*** Begin section ***
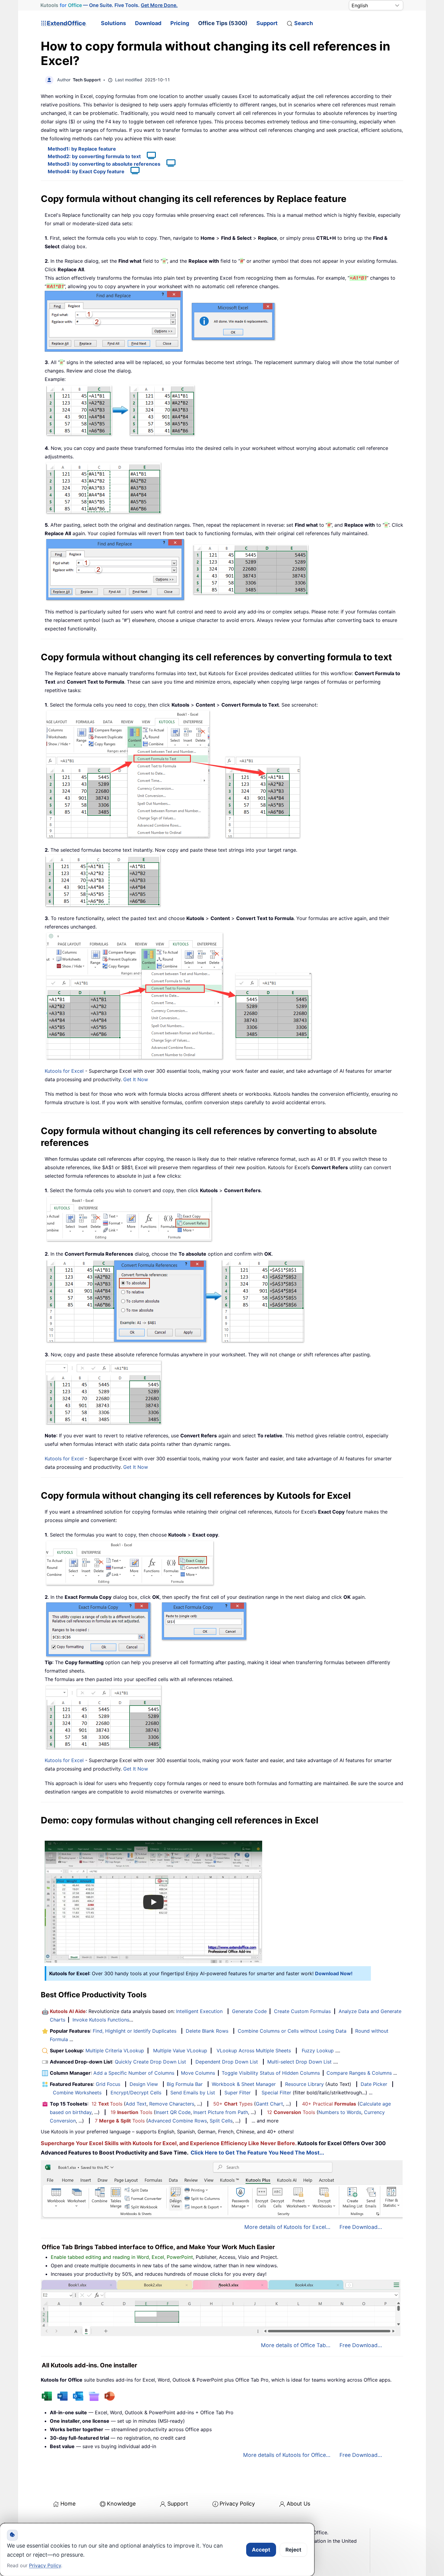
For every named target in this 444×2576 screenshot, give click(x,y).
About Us (298, 2503)
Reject (293, 2550)
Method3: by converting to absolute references (104, 164)
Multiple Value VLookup (180, 2050)
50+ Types (233, 2104)
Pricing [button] (179, 23)
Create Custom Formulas (302, 2011)
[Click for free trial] (173, 774)
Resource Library (304, 2084)
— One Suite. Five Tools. (109, 5)
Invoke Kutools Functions (100, 2020)
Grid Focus (108, 2084)
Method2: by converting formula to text (94, 156)
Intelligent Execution (199, 2011)
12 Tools (107, 2104)
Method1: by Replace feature (82, 149)
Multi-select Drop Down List (299, 2062)
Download (148, 23)
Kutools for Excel (64, 1071)
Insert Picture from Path (220, 2112)
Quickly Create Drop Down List (150, 2062)
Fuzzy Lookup (318, 2050)
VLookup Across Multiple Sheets (254, 2050)
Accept (261, 2550)
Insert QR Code (173, 2112)
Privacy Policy (237, 2503)
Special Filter (276, 2093)
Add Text (136, 2104)
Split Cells (221, 2121)
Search (303, 23)
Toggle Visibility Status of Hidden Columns (271, 2073)
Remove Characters (171, 2104)
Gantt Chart (269, 2104)
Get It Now (135, 1079)
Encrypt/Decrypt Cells (136, 2093)
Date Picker (374, 2084)
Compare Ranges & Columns (359, 2073)
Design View (144, 2084)
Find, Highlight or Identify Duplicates (134, 2031)
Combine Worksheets (77, 2093)
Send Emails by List (192, 2093)
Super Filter (237, 2093)
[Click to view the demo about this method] (148, 156)
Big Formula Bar (185, 2084)
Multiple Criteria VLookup (114, 2050)
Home (68, 2503)
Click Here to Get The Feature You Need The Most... (257, 2152)
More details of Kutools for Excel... (287, 2227)
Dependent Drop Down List (226, 2062)
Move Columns (198, 2073)
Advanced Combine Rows (177, 2121)
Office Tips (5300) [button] (222, 23)
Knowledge (121, 2503)
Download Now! (333, 1973)
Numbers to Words (339, 2112)
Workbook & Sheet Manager (244, 2084)
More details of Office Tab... (295, 2345)
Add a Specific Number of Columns (133, 2073)
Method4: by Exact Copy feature (86, 171)
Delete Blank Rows (207, 2031)
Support (267, 23)
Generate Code (249, 2011)
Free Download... (360, 2227)
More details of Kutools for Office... (286, 2455)
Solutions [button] (113, 23)
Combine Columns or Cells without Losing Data (292, 2031)
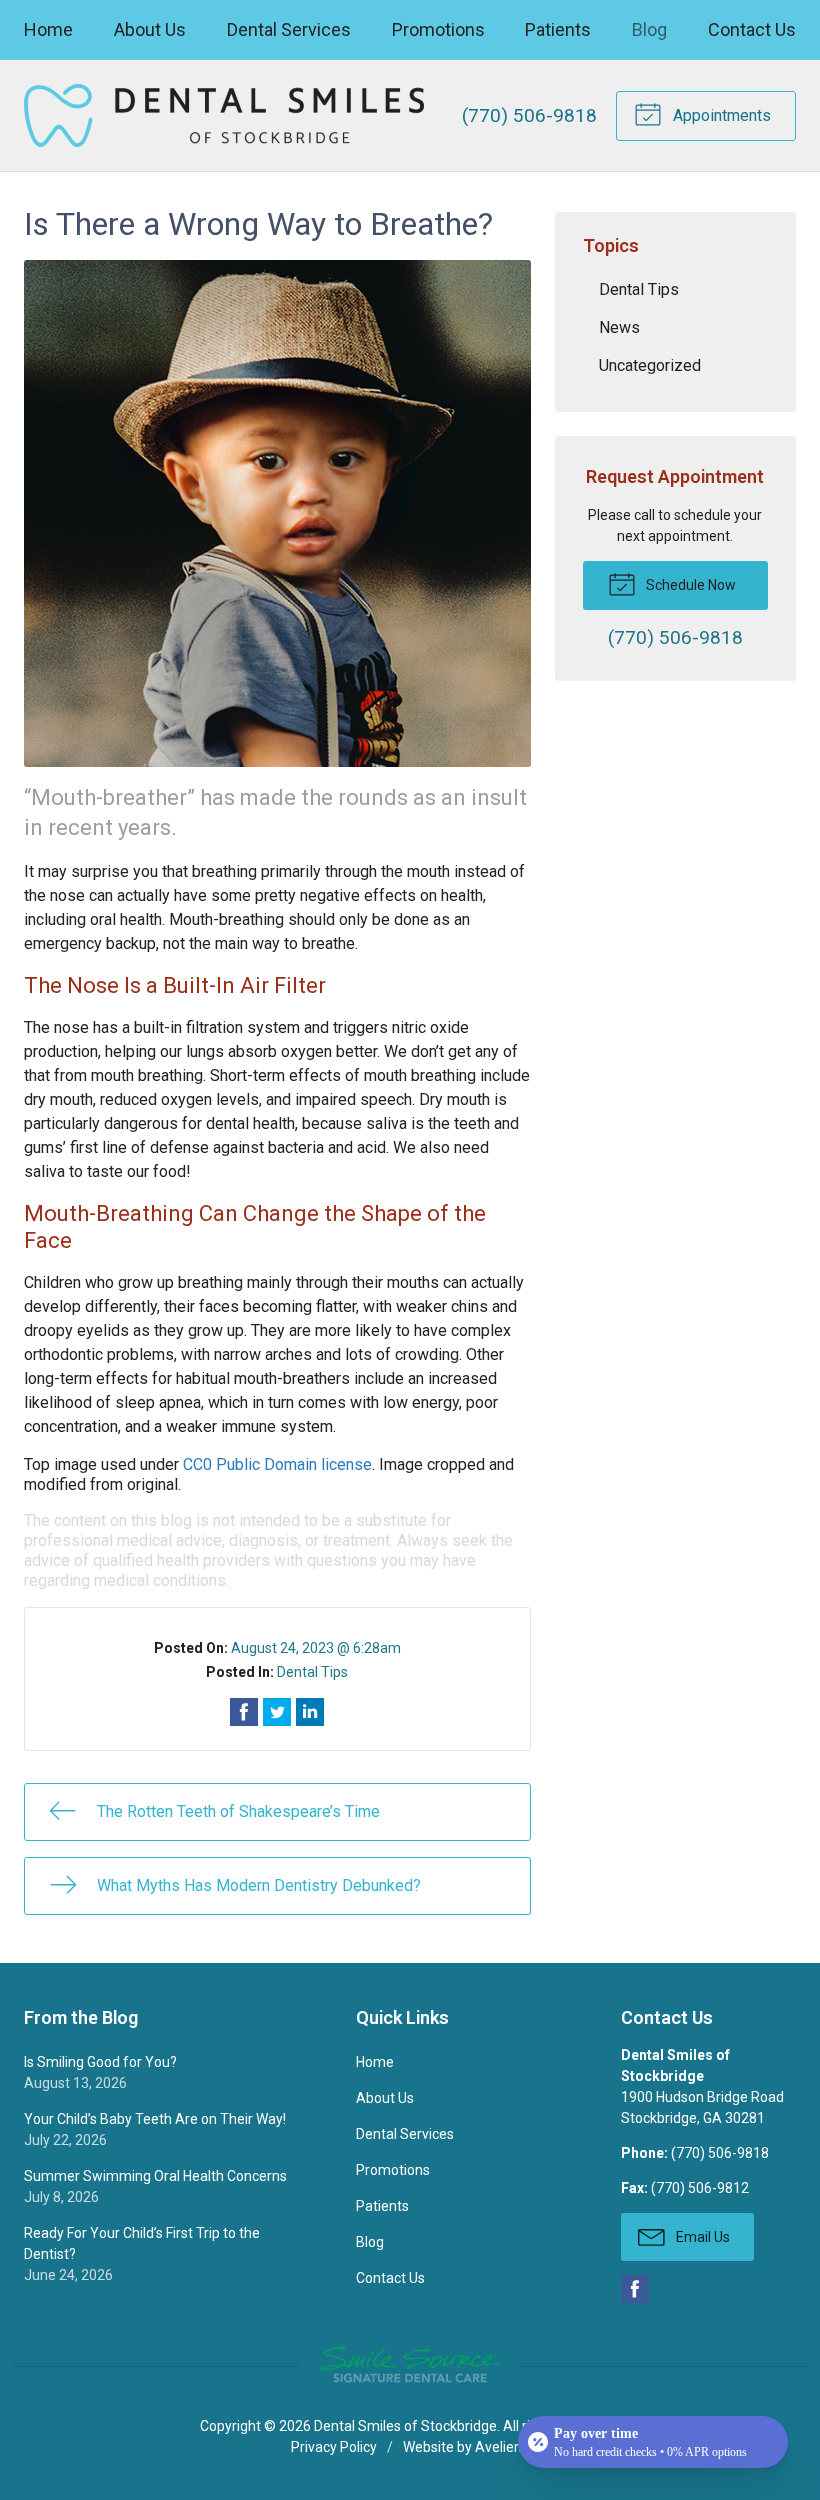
*** End section ***
Output, exactly and only, the lines beginning with the one that contains "50+ Types (233, 2104)" and ending at the last line of the records above. Drop the pictures.

## [Answer below]
50+ Types (233, 2104)
Pricing [button] (179, 23)
Create Custom Formulas (302, 2011)
[Click for free trial] (173, 774)
Resource Library (304, 2084)
— One Suite. Five Tools. (109, 5)
Invoke Kutools Functions (100, 2020)
Grid Focus (108, 2084)
Method2: by converting formula to text (94, 156)
Intelligent Execution (199, 2011)
12 Tools (107, 2104)
Method1: by Replace feature (82, 149)
Multi-select Drop Down List (299, 2062)
Download (148, 23)
Kutools for Excel (64, 1071)
Insert Picture from Path (220, 2112)
Quickly Create Drop Down List (150, 2062)
Fuzzy Lookup (318, 2050)
VLookup Across Multiple Sheets (254, 2050)
Accept (261, 2550)
Insert QR Code (173, 2112)
Privacy Policy (237, 2503)
Special Filter (276, 2093)
Add Text (136, 2104)
Split Cells (221, 2121)
Search (303, 23)
Toggle Visibility Status of Hidden Columns (271, 2073)
Remove Characters (171, 2104)
Gantt Chart (269, 2104)
Get It Now (135, 1079)
Encrypt/Decrypt Cells (136, 2093)
Date Picker (374, 2084)
Compare Ranges & Columns (359, 2073)
Design View (144, 2084)
Find, Highlight or Identify Duplicates (134, 2031)
Combine Worksheets (77, 2093)
Send Emails by List (192, 2093)
Super Filter (237, 2093)
[Click to view the demo about this method] (148, 156)
Big Formula Bar (185, 2084)
Multiple Criteria VLookup (114, 2050)
Home (68, 2503)
Click Here to Get The Feature You Need The Most... (257, 2152)
More details of Kutools for Excel... (287, 2227)
Dependent Drop Down List (226, 2062)
Move Columns (198, 2073)
Advanced Combine Rows (177, 2121)
Office Tips (5300) [button] (222, 23)
Knowledge (121, 2503)
Download Now! (333, 1973)
Numbers to Words (339, 2112)
Workbook & Sheet Manager (244, 2084)
More details of Office Tab... (295, 2345)
Add a Specific Number of Columns (133, 2073)
Method4: by Exact Copy feature (86, 171)
Delete Blank Rows (207, 2031)
Support (267, 23)
Generate Code (249, 2011)
Free Download... (360, 2227)
More details of Kutools for Office... (286, 2455)
Solutions [button] (113, 23)
Combine Columns or Cells without Losing Data (292, 2031)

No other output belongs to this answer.